- [TO DO]: Somewhere below is a line with "has width=644, height=518." and, later, a line with "Given: Select the"; repeat those two lines and all the lines between them, exactly as they are.

(Collection entries)
[Start of section]

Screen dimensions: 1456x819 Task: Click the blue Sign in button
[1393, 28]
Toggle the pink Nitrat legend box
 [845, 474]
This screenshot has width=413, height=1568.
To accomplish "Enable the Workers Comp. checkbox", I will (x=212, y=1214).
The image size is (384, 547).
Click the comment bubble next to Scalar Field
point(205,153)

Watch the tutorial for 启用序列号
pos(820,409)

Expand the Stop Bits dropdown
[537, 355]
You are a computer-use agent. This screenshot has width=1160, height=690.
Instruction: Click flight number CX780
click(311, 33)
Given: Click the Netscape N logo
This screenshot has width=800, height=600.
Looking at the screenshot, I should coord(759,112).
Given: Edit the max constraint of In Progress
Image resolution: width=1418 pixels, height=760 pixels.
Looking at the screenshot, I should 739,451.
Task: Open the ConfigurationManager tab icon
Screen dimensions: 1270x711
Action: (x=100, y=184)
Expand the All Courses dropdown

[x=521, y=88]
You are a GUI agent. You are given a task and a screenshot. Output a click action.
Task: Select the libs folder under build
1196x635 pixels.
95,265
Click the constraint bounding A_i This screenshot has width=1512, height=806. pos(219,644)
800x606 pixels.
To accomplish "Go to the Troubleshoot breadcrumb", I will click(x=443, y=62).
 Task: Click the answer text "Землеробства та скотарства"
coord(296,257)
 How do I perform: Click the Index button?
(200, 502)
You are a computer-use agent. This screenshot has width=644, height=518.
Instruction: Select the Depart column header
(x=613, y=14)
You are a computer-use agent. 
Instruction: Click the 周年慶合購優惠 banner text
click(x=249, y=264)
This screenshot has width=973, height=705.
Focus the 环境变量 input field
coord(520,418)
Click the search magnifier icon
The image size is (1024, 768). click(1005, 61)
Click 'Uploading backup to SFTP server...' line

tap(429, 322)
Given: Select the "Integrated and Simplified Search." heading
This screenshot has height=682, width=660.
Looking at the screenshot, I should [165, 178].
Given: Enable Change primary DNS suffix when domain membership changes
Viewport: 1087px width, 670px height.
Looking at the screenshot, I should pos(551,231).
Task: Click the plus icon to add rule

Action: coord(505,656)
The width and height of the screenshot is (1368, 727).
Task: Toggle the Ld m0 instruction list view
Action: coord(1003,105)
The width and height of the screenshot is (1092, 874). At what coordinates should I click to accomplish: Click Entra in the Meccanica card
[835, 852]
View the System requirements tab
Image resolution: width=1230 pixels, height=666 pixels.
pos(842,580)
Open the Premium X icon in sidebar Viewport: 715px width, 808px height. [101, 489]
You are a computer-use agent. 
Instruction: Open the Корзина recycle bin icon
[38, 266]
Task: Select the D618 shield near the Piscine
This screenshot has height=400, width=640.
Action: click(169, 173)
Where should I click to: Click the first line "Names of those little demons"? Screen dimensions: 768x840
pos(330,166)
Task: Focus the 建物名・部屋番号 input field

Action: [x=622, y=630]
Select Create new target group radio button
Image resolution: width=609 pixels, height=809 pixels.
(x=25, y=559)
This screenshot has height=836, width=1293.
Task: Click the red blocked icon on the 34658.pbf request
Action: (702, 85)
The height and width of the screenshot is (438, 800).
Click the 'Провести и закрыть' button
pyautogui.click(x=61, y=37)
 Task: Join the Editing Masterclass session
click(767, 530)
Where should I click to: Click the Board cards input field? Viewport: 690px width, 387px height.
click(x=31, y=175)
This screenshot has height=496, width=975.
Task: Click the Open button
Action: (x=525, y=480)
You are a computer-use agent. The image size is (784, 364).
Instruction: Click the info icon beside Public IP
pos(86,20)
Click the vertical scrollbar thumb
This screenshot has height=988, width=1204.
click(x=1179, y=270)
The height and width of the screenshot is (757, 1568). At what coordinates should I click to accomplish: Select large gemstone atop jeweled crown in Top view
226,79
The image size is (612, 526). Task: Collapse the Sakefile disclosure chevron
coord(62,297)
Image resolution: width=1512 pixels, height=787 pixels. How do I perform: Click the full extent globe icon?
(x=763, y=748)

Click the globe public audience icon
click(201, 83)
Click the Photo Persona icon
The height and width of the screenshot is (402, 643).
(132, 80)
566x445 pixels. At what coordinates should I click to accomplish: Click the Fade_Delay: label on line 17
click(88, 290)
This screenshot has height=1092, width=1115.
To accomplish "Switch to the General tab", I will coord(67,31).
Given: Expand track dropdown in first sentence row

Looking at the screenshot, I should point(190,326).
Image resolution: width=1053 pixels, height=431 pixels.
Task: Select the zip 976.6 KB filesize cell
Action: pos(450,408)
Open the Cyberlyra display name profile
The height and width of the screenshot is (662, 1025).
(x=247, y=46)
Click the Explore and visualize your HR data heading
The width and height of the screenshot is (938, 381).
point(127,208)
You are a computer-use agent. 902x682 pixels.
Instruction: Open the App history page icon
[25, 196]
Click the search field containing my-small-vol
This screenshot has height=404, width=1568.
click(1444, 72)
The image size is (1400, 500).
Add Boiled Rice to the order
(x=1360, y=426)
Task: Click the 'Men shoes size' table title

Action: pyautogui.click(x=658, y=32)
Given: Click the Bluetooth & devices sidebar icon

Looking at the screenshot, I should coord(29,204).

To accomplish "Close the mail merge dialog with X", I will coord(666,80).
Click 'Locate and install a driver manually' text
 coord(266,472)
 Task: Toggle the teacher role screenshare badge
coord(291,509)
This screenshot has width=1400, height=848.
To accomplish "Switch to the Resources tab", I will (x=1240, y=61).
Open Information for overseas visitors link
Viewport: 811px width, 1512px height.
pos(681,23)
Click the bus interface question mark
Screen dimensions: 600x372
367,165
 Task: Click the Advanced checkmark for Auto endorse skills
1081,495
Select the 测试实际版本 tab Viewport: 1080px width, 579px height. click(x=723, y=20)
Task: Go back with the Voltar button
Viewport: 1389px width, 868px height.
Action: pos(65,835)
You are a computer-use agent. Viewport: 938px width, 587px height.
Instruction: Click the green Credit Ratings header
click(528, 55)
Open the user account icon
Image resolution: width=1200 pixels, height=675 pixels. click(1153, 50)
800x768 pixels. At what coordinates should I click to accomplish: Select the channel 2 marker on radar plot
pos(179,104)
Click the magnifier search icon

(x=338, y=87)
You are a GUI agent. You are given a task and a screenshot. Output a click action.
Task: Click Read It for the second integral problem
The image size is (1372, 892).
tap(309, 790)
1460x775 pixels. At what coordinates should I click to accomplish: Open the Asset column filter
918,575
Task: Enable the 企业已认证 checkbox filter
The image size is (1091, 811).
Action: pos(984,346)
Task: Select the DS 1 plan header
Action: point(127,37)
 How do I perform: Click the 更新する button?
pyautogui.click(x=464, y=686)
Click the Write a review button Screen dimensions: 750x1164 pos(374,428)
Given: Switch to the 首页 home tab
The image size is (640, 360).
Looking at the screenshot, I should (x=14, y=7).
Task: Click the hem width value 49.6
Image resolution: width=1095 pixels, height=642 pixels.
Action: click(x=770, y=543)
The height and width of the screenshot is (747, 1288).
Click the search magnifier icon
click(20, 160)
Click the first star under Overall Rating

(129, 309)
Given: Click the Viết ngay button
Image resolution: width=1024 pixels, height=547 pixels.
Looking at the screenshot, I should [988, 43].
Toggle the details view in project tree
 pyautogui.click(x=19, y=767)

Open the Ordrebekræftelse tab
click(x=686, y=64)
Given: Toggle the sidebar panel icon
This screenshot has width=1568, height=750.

[End of section]

- [RESPONSE TO THIS TASK]:
You are a computer-use agent. This screenshot has width=644, height=518.
Instruction: Select the Depart column header
(x=613, y=14)
You are a computer-use agent. 
Instruction: Click the 周年慶合購優惠 banner text
click(x=249, y=264)
This screenshot has width=973, height=705.
Focus the 环境变量 input field
coord(520,418)
Click the search magnifier icon
The image size is (1024, 768). click(1005, 61)
Click 'Uploading backup to SFTP server...' line

tap(429, 322)
Given: Select the "Integrated and Simplified Search." heading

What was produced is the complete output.